About three decades ago, she asked her then-partner for a shofar for her birthday. She took to it easily.
She started to sound the shofar during the High Holidays and kept that up for more than a decade. Then one year during the month of Elul leading up to Rosh Hashanah — when traditional Jews try to hear the shofar daily in preparation for the coming High Holidays — she began focusing on perfecting one note. She practiced it until she could feel it. Then she moved on to another note.
“Rather than just tooting a horn, I was more embodied,” she said. “I’m very kinesthetic.”
Around the same time, her then-partner was becoming an American citizen. In a moment of inspiration, Silver grabbed her shofar and “Yankee Doodle Dandy” came out, as did “You’re a Grand Old Flag.”
“It was revelatory,” she said.

She hasn’t stopped since.
Silver, who said she now has a three-octave range on the shofar, has never seen or heard of anyone else who plays songs on one. (A quick search on YouTube yields many nontraditional shofar sounds, but not recognizable songs.)
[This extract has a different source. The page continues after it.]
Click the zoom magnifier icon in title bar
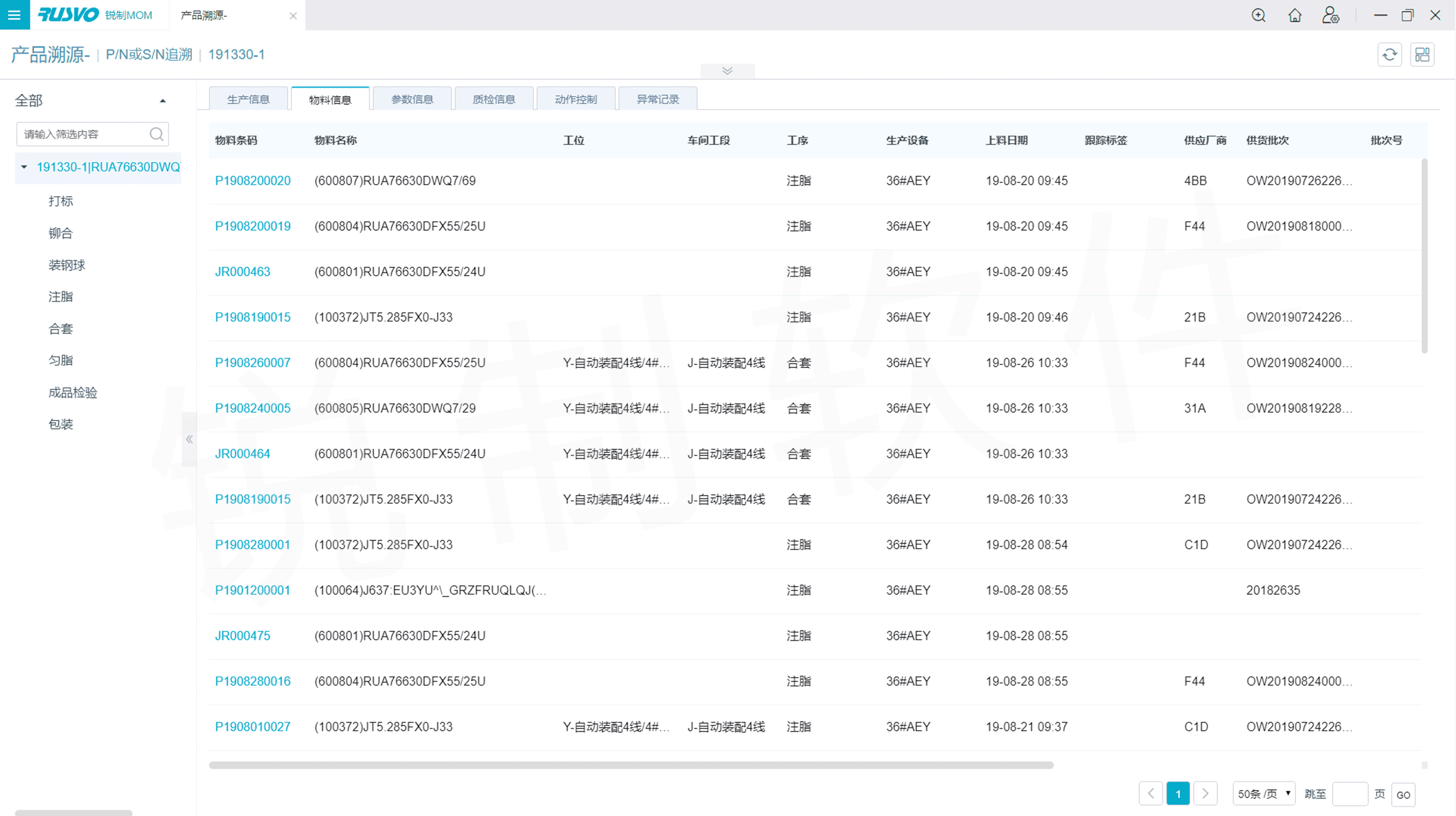 click(x=1258, y=15)
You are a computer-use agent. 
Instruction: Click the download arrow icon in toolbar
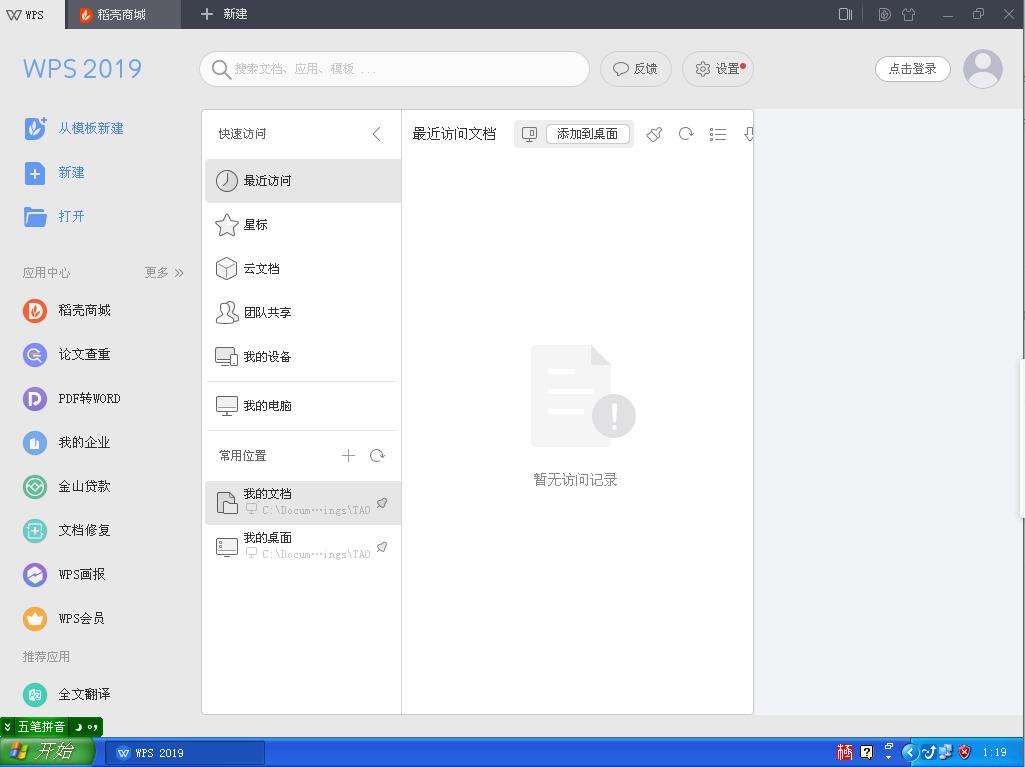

So what does she do with this quirky ability? She has played songs on the shofar at Jewish retreats and fundraisers. Then last year she had another personal revelation. While experimenting, she started softly making a sound and then allowed it to build slowly. The result was a mournful wail.
Silver asked if she could play the sorrowful sound at Chochmat HaLev’s memorial service for the first anniversary of the Oct. 7, 2023, Hamas attack.
That experience has led her into a new, deeper relationship with the horn.
“It was like the shofar was crying,” she said. “It was as if the sound was expressing the community’s tears. It was an emotional experience … and I was the conduit.”